#### WORK ORDER:
The records below are to be repeated in full, exactly as they are.

★ ★ ★ ★ ★ ★ ★

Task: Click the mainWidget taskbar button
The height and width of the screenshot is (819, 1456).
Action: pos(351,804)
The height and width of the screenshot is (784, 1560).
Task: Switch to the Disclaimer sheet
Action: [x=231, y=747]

★ ★ ★ ★ ★ ★ ★

#### RESPONSE AREA:
Task: Click the mainWidget taskbar button
The height and width of the screenshot is (819, 1456).
Action: pos(351,804)
The height and width of the screenshot is (784, 1560).
Task: Switch to the Disclaimer sheet
Action: [x=231, y=747]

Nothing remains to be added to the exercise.